Ese ahistoricismo se esgrime contra el pasado y, asimismo, contra el porvenir. Sólo que su No Future, al contrario del punk, no está alentado por una visión trágica ante lo que vendrá, sino por la sublimación de un presente perpetuo que no deja lugar para la tragedia.

CUATRO. No hay un Greil Marcus del reguetón —con su Mistery Train o su Rastros de carmín—. Aunque tampoco es que le falten libros —escritos por Raquel Rivera, Santiago Jarrín, Ángel Reyes o Geoffrey Baker—, y ya están subiendo las apuestas sobre su inminente éxito en las universidades norteamericanas gracias a los Estudios Culturales. (Como ya sucedió con el hip hop, las artes urbanas o las llamadas músicas étnicas).

Por el momento, uno de los primeros que le ha sacado filo al asunto es un artista plástico: Lázaro Saavedra. Y lo ha hecho con una pieza que apunta, precisamente, a algo que este fenómeno arrincona: la historia.
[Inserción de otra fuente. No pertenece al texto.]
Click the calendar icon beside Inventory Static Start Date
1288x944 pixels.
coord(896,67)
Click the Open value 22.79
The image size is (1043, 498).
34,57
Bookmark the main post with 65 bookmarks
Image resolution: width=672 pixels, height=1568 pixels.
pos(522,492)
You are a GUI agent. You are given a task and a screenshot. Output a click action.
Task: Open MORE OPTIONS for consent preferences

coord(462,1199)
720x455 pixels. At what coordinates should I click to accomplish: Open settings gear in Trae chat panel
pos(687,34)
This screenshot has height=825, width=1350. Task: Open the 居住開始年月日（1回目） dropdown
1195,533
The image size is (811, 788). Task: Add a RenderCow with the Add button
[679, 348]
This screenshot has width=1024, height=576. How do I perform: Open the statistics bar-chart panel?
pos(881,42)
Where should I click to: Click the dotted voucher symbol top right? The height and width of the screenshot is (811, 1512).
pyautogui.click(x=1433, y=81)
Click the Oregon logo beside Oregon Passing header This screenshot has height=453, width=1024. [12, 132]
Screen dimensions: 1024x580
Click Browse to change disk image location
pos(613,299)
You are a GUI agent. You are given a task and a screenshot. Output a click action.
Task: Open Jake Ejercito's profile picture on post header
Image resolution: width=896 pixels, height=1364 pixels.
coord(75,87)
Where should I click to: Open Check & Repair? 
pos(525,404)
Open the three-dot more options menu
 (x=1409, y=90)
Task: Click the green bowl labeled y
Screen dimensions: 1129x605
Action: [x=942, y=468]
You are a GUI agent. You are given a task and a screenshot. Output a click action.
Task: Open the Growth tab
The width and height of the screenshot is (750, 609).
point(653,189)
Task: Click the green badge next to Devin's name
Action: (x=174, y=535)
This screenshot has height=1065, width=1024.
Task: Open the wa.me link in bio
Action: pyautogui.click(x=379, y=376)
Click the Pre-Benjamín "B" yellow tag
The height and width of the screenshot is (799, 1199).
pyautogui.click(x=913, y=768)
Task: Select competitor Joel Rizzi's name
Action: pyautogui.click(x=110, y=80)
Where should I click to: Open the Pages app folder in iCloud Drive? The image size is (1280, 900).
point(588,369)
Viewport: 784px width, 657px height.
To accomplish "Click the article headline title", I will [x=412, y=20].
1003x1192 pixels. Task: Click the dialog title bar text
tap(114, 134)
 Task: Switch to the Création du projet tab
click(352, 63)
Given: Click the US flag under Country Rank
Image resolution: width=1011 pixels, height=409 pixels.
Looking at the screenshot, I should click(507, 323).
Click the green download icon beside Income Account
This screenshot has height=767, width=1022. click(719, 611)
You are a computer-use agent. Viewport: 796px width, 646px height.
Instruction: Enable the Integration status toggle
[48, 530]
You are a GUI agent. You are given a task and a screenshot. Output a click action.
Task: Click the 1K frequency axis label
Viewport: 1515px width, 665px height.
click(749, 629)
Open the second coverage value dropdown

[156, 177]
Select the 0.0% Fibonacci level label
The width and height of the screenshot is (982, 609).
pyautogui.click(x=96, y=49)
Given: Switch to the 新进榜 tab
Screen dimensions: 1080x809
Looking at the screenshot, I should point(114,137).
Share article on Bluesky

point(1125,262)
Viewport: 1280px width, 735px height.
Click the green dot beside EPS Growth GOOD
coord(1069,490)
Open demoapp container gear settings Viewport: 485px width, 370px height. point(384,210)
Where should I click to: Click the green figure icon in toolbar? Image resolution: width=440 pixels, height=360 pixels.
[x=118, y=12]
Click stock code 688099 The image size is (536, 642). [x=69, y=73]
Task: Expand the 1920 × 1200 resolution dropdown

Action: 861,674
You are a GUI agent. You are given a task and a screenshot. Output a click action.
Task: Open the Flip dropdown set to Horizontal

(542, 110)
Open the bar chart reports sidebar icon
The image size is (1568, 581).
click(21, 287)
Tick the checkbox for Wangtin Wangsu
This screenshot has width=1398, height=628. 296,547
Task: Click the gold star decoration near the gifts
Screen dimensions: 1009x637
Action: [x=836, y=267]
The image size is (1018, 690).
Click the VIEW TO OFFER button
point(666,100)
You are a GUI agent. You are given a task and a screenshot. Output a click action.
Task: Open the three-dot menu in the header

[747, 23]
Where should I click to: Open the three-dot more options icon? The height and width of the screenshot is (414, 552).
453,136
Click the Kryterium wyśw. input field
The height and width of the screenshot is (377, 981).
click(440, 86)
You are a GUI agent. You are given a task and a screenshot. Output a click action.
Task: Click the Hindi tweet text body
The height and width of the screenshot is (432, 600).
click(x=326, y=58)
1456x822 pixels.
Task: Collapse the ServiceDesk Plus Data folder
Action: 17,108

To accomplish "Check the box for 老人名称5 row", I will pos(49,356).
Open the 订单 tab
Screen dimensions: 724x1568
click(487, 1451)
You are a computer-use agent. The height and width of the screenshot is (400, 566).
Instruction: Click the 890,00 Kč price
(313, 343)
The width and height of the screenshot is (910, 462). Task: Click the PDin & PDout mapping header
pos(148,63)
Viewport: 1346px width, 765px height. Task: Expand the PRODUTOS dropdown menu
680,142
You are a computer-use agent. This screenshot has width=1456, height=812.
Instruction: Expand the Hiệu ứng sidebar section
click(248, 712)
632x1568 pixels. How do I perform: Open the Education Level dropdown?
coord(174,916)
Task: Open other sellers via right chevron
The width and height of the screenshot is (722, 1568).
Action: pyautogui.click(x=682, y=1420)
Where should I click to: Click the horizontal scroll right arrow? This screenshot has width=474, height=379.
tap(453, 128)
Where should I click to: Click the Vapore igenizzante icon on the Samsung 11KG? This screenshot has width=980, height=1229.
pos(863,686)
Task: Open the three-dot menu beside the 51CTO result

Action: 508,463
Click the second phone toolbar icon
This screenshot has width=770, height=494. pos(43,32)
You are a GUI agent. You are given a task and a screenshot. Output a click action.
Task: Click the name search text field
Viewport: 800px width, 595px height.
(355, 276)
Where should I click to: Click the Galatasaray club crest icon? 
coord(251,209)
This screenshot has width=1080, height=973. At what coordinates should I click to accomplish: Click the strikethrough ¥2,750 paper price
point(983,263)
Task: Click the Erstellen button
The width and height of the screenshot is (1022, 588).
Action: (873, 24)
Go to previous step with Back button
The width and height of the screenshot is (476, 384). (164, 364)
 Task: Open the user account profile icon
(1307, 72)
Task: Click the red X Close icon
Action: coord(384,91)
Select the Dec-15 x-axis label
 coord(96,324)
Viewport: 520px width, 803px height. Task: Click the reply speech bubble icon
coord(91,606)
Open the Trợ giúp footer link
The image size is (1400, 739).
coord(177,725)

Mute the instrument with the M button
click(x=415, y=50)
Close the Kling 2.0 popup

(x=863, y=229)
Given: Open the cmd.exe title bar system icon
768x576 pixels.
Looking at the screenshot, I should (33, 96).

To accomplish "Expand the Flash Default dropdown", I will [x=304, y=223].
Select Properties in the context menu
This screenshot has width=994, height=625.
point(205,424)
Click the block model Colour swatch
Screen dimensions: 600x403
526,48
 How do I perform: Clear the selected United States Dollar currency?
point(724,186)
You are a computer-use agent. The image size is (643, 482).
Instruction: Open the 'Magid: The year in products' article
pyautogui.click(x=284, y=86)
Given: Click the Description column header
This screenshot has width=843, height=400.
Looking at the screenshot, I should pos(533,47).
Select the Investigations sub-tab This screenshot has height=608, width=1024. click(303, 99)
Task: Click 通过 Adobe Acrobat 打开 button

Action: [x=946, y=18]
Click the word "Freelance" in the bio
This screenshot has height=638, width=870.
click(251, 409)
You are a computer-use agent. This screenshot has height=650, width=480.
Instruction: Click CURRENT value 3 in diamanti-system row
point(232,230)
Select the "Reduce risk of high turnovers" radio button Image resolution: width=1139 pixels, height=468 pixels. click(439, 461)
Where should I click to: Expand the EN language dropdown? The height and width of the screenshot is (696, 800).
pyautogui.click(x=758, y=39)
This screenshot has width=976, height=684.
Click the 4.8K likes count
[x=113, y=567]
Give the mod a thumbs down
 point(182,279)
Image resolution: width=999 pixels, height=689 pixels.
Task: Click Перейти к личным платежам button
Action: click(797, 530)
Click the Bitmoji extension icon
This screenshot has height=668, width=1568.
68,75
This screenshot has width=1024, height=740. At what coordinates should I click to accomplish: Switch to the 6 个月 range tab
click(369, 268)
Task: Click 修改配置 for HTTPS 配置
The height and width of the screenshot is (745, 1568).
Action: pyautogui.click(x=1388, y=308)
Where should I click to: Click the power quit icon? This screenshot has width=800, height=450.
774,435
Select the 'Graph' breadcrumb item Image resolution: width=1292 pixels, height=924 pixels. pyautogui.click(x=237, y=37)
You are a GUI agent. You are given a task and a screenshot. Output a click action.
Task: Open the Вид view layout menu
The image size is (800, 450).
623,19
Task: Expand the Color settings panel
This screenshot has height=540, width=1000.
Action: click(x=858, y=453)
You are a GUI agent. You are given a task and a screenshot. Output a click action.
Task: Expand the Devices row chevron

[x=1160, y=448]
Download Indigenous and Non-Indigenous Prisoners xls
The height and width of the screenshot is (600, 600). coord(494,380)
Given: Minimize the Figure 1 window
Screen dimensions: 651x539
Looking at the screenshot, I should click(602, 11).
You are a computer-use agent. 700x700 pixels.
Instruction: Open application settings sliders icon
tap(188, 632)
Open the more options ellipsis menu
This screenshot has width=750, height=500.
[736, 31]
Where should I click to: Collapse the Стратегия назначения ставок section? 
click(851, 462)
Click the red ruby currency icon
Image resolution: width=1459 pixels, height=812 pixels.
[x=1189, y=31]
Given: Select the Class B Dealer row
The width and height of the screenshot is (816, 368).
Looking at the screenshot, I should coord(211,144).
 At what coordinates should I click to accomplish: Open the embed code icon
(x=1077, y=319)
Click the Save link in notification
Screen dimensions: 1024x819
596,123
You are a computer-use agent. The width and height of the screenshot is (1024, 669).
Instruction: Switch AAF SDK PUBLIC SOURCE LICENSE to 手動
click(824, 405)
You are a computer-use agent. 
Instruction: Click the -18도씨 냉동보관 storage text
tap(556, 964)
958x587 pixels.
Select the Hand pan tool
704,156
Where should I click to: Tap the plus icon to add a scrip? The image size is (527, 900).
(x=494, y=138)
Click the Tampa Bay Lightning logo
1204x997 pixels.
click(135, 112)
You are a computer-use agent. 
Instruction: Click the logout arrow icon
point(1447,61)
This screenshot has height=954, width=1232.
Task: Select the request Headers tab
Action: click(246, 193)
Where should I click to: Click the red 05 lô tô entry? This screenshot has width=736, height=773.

Así, en su vídeo Reencarnación superpone escenas de la película PM —realizada por Orlando Jiménez Leal y Sabá Cabrera Infante en 1961— con la música de Elvis Manuel, nacido en 1990.

Resulta que PM ha quedado como la primera película censurada en la Cuba revolucionaria. Resulta que Elvis Manuel —que se ahogó en el mar intentando alcanzar la Florida— ha quedado como el primer mártir del reguetón cubano. En la obra de Saavedra, el reguetón del siglo XXI engarza sin problemas con unos habaneros de 1959 aplicados al baile y el alcohol, incólumes ante cualquier moral colectiva diseñada para redimirlos.

Como si el principio y el fin de la última etapa cubana quedaran trenzados por ese superego hedonista, abandonado a “vivir el momento feliz” y a “gozar lo que puedas gozar”, según las recomendaciones del Dr. Benny Moré mejorando la receta de Carlos Cuevas.

Si en la melosa Piel canela lo importante eras “tú, y tú, y nadie más que tú”, en el ácido reguetón lo que importa es el “yo, y yo, y nadie más que yo”.

Pero lo cierto es que este ego trip ha perseverado —sin noticias de Freud— en otros tiempos, otras músicas, otras ocupaciones. Ahí tenemos un extremo como Capablanca, el genio cubano del ajedrez cuyo exceso de actividad cerebral le trajo la fama y la muerte. Conocido también por sus escarceos amorosos, que no esquivaba siquiera en los torneos, es difícil imaginar al —él sí— rey del mundo entregado al perreo en una piscina repleta de chicas en tanga. No obstante, se le conocen frases de lo más chulescas que hoy mismo firmarían Jacob Forever, Osmani García ‘La Voz’, Dayami La Musa o Chacal y Yakarta… Ésta, por ejemplo, no tiene desperdicio: “Los demás tratan, pero yo sé”. Dejando a un lado la clase que destilaba el maestro, ¿es posible imaginar una estrofa más reguetonera que ésa?